The Dean of New Orleans Music
Allen Toussaint says he’d rather let his piano do the talking. Lucky for us.
Toussaint’s fingers have done the talking on song after song for more than 50 years, defining the modern-day New Orleans sound.
In 2013, Toussaint was awarded the National Medal of Arts in recognition of his influence in preserving and advancing the music of New Orleans.
During the first year of Music Inside Out, we produced three different hours that focused on Allen Toussaint’s work.
Striking A Chord With Allen Toussaint
Allen Toussaint has written, produced and arranged chart-topping hits for scores of artists. And lately, Toussaint has been performing his catalog more often around the world.
Check out his major chords. And the minor ones, too.
For half a century, New Orleans producer, arranger, and songwriter has given entertainers around the world something to sing about.
He’s written R&B, funk, jazz, rock and country.
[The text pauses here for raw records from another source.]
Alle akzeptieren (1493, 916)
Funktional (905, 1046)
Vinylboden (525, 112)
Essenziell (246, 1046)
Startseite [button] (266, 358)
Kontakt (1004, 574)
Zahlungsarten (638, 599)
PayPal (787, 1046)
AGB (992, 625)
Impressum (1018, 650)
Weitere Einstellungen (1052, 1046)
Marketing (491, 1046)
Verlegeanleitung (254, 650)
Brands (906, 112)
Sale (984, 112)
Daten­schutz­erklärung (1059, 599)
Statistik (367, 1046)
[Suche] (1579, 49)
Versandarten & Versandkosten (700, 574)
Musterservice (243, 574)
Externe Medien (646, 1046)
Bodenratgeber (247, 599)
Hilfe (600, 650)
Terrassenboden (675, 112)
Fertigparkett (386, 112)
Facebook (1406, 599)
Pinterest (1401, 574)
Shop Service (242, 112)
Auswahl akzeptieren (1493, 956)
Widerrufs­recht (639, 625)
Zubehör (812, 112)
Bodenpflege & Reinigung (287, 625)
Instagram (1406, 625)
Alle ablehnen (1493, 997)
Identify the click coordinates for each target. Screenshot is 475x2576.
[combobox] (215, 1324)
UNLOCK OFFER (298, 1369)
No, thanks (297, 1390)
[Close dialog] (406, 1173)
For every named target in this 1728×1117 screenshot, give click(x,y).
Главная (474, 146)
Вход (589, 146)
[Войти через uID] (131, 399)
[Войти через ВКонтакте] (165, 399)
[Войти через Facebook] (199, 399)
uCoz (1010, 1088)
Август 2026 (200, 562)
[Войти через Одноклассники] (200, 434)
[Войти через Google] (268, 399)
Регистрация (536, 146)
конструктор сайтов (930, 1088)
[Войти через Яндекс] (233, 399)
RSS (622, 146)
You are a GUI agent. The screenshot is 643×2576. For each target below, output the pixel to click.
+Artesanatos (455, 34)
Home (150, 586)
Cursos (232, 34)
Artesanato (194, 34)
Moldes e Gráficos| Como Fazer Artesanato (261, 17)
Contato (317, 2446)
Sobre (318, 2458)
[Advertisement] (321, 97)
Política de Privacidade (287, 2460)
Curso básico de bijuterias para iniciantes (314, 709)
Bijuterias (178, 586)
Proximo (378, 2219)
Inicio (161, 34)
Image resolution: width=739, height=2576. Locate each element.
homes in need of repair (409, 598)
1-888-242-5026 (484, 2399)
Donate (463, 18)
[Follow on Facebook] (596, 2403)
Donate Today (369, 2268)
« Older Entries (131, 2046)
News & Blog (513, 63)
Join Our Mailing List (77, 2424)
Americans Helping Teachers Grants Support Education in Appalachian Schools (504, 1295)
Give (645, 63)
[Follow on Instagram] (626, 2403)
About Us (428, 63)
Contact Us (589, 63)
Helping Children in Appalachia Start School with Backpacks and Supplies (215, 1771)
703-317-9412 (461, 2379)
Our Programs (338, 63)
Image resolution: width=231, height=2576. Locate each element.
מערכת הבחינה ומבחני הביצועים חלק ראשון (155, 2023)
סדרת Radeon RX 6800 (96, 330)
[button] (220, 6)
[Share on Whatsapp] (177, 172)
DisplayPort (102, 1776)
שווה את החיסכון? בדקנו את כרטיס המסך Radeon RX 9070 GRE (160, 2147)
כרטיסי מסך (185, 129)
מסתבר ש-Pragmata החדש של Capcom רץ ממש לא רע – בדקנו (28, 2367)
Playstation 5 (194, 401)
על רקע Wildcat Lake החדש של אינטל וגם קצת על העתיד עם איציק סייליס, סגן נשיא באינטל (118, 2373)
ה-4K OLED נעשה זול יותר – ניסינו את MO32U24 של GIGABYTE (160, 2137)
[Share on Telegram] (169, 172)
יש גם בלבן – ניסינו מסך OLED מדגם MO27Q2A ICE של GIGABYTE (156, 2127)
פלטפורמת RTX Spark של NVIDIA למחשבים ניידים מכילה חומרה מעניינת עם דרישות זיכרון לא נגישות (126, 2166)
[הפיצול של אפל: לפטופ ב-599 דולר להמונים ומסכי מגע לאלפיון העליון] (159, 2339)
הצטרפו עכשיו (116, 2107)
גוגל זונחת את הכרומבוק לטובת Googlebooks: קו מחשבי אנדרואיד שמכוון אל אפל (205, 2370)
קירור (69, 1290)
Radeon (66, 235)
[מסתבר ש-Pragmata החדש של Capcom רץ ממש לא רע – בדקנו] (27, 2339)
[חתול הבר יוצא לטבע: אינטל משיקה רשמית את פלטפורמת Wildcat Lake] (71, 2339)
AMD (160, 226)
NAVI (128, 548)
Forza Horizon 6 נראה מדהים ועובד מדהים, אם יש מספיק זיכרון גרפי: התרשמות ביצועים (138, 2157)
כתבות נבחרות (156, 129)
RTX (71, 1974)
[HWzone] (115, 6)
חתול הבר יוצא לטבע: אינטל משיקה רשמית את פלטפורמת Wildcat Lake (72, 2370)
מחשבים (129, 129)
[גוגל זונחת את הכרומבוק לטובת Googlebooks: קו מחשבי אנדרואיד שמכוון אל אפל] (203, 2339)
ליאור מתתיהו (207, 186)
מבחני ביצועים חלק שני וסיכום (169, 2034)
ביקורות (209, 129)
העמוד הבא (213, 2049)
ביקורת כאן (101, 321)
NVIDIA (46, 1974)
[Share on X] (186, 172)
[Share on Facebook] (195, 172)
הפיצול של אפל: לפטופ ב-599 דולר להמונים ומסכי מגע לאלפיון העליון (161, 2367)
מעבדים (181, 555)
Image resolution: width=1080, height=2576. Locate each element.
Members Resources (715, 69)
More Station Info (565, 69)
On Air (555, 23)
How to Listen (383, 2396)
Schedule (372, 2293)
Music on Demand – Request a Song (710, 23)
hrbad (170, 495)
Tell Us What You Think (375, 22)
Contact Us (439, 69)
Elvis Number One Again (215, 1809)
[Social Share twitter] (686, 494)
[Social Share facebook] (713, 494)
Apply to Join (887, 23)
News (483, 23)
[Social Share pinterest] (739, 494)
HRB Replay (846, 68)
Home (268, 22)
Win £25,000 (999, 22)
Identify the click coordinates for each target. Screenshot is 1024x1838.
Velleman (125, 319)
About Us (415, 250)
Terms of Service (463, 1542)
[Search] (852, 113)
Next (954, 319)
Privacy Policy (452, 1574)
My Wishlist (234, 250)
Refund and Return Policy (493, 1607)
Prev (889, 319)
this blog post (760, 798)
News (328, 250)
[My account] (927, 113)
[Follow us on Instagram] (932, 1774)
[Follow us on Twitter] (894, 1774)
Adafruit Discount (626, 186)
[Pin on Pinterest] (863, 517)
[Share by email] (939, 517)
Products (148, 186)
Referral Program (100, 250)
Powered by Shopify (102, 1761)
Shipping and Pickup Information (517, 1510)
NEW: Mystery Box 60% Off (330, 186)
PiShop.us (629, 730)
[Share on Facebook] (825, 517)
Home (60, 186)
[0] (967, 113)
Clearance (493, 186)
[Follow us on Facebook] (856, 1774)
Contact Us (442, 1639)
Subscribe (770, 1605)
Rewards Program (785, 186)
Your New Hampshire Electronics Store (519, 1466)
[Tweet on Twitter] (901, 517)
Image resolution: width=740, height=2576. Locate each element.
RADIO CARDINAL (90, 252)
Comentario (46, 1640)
And he’s learned a few things along the way. Toussaint shares his creative insights with Music Inside Out. Lesson Number One: The artist is king… or queen.
“The song is totally secondary,” he tells Gwen Thompkins. “And whatever musicians I put behind them and the atmosphere that I set up is to put them in an atmosphere where they can be most creative, and feel wonderful about themselves and deliver that.”
He says he wants to hear his collaborators soar. And they do.
The National Medal of Arts
Allen Toussaint received the National Medal of Arts on 10 July 2013 in a ceremony at the White House. The medal is the United States government’s highest award for artists and patrons of the arts.
Toussaint was cited for “his contributions as a composer, producer and performer. Born and raised in New Orleans, Mr. Toussaint has built a legendary career alongside America’s finest musicians, sustaining his city’s rich tradition of rhythm and blues, and lifting it to the national stage.”
Today, we’re jumping at the chance to celebrate the artist and his work. Gwen spoke with Allen Toussaint at his home, at his piano.